Re: Branchless implementation for literal case – is it worth it?
dan.doel at gmail.com
Mon Apr 20 18:39:59 UTC 2015
On Mon, Apr 20, 2015 at 10:29 AM, Sven Panne <svenpanne at gmail.com> wrote:
> * On more powerful cores with heavy out-of-order execution, it's
> hard to beat a well-predicted branch.
With regard to this, I was wondering if we have a way of arranging for
good branch prediction in GHC.
For instance (and I think I've discussed this with Carter before), we've
had issues filed against vector (I think) saying that we do branches for
certain things that could be branchless. Bounds checks are the first thing
that comes to mind, for instance (I.E. we don't use orI# for the lower and
upper bound checks).

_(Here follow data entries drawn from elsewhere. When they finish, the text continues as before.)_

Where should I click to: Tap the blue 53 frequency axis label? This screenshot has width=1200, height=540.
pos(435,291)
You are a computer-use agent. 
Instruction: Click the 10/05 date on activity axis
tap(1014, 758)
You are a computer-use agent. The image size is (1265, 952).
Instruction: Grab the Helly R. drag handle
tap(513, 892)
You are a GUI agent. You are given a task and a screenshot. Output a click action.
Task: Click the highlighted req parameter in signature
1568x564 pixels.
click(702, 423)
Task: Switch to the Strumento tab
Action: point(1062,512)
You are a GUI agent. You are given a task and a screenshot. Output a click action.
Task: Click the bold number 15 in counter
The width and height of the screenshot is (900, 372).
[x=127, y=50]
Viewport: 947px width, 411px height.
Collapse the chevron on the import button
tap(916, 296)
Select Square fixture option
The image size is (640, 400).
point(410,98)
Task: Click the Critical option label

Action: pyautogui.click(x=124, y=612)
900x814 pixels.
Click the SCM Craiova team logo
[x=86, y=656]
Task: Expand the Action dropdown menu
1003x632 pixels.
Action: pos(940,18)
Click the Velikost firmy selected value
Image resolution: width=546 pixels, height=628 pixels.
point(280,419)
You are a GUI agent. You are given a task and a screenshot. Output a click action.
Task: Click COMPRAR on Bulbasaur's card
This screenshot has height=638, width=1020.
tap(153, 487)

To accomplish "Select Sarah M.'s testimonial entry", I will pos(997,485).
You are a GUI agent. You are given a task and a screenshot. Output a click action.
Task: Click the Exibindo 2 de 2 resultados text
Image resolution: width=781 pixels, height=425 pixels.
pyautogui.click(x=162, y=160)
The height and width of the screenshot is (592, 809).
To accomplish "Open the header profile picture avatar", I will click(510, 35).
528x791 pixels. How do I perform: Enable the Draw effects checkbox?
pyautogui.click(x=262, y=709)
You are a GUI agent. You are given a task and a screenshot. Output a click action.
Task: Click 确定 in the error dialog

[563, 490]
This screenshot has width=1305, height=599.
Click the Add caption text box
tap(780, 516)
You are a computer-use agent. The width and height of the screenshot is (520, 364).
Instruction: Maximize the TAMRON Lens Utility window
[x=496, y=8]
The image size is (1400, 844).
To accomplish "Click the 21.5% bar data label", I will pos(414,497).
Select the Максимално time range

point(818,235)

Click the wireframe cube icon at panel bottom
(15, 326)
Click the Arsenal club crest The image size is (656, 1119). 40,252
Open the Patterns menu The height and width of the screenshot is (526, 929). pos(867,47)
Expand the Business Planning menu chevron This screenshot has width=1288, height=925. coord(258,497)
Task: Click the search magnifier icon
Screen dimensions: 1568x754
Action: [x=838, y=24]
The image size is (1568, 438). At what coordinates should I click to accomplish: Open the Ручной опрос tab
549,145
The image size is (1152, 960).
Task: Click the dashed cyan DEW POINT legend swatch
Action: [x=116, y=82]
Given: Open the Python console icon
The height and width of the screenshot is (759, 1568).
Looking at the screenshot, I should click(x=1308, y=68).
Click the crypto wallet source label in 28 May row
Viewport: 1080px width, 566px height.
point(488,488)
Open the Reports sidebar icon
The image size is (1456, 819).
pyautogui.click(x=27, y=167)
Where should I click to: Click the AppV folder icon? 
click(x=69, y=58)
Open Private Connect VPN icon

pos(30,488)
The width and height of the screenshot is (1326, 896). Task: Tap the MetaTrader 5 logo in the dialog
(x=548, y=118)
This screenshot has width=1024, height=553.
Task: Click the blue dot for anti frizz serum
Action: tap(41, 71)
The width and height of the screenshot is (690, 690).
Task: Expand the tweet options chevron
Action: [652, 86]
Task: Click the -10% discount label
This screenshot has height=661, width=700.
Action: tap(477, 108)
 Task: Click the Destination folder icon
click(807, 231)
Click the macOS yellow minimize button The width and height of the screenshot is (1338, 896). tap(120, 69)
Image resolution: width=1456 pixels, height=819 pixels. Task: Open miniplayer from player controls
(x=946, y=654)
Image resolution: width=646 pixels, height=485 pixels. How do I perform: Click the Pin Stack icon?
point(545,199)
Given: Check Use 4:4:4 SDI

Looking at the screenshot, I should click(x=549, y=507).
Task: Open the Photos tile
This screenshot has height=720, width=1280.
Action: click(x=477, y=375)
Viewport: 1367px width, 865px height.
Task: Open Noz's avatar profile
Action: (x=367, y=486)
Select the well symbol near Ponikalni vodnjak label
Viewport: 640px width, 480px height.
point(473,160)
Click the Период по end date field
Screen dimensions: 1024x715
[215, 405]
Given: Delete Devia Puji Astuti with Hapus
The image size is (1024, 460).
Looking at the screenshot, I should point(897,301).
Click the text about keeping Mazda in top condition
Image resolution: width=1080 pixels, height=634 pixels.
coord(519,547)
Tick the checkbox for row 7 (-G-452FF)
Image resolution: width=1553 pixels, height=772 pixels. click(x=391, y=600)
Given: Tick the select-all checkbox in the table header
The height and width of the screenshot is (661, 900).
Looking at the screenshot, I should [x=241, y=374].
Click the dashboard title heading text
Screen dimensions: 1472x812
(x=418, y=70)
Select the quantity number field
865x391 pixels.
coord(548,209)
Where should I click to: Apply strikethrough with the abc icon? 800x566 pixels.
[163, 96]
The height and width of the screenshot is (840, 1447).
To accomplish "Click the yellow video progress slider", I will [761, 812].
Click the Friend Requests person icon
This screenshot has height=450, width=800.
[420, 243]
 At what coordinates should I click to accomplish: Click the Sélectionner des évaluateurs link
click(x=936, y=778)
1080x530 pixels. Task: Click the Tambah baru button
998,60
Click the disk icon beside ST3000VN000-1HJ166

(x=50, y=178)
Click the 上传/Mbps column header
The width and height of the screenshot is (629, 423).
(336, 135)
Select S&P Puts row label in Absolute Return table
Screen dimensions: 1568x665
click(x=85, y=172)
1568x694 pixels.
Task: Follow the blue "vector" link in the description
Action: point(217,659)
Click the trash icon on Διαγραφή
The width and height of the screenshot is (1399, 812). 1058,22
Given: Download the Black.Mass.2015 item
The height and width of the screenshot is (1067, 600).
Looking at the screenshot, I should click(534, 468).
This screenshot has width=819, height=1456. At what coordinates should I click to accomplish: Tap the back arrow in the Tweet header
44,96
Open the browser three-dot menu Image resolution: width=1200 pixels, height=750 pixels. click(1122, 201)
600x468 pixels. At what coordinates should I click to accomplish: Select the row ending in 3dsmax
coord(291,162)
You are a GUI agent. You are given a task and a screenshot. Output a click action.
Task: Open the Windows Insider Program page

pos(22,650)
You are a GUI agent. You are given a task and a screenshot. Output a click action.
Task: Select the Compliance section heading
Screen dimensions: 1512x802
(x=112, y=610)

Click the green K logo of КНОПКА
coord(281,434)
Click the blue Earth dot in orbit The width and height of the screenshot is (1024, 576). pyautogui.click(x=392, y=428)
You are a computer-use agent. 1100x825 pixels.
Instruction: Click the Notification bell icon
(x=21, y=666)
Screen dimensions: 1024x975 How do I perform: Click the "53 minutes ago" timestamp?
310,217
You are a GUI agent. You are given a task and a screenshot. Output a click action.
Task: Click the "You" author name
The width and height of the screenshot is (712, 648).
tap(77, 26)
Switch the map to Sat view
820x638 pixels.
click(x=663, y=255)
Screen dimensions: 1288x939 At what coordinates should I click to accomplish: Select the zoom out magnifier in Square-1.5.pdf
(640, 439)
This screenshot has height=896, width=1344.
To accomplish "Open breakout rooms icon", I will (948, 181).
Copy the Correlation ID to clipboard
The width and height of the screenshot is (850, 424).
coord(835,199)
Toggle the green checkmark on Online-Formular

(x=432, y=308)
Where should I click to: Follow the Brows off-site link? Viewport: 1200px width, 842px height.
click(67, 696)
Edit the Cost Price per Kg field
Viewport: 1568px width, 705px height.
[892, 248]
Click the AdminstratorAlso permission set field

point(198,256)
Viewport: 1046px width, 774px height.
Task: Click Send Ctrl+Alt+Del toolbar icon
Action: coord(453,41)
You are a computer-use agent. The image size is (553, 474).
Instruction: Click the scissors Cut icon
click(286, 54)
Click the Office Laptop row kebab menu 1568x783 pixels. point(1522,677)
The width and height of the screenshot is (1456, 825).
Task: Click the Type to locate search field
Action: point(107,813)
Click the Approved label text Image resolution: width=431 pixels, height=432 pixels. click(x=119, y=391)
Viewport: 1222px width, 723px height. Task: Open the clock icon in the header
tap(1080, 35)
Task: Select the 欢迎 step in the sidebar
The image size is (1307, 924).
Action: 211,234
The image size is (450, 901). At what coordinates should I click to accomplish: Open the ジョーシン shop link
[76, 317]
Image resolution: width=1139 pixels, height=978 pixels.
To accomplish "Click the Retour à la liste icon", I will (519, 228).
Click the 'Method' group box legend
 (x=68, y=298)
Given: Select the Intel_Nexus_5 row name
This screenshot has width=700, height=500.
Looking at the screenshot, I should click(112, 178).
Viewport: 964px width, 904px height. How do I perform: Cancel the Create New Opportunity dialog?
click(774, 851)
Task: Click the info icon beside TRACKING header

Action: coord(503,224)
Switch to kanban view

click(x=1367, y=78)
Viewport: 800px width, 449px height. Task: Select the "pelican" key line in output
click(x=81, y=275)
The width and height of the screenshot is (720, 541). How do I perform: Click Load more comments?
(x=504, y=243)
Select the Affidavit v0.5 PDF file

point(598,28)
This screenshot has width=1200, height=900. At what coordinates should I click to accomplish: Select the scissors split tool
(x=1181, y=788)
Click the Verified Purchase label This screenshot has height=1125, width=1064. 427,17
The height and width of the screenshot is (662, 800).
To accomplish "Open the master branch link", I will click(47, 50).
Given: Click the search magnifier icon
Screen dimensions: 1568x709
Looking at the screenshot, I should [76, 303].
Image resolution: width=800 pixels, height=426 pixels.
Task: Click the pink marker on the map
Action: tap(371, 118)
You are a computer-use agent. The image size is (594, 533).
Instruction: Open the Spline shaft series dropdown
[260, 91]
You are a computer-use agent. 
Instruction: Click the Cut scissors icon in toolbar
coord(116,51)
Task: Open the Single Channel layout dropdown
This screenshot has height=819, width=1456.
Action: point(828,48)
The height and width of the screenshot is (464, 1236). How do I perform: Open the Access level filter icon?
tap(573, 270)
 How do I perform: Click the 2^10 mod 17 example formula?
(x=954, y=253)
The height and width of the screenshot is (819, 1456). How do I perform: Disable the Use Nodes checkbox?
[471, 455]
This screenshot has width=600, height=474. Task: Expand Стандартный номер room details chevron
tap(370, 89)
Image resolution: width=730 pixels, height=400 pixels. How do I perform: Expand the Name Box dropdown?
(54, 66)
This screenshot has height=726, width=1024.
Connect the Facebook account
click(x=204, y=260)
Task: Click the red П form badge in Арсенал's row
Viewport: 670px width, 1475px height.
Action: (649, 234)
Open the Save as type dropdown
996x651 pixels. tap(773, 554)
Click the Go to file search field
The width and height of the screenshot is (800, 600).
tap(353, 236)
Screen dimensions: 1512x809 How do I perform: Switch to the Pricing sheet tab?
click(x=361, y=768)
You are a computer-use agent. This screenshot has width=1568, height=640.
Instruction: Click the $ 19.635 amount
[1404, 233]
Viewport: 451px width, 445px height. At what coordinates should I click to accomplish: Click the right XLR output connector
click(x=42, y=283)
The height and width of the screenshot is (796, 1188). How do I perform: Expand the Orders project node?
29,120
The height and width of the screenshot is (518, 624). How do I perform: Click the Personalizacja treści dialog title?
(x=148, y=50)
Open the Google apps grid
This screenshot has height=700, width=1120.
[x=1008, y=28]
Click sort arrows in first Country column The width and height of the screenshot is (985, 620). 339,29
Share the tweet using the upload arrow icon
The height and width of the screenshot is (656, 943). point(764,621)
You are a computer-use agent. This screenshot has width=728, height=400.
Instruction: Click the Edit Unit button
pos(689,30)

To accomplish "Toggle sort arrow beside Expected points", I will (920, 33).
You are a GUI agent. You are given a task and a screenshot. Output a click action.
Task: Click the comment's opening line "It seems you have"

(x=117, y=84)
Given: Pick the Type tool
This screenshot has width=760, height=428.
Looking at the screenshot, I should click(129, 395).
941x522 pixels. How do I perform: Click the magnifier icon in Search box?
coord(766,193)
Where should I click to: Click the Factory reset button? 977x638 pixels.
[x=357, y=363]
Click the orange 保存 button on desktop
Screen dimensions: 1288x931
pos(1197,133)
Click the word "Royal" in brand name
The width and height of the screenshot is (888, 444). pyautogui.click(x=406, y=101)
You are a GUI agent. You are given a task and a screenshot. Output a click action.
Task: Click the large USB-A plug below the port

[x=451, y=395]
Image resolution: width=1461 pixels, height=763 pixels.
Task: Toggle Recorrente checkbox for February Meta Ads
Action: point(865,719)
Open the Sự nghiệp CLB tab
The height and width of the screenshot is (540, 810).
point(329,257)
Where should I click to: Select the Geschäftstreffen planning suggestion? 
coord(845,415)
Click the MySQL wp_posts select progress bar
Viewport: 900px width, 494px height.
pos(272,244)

However, so long as branch prediction decides that the
bounds checks should succeed, I'd expect them to not be much of a cost
anyway---and ideally it will always decide that, because we're inclined not
to care about the performance when the checks fail and the program is
However, from what I've read, there's basically no easy hinting that can
ensure this. The heuristics require moving generated code around if you
want to try and influence the branch predictor one way. And we also have no
way of indicating to GHC that branches of a case should be preferred
anyway. Unless writing things in a certain order accomplishes this?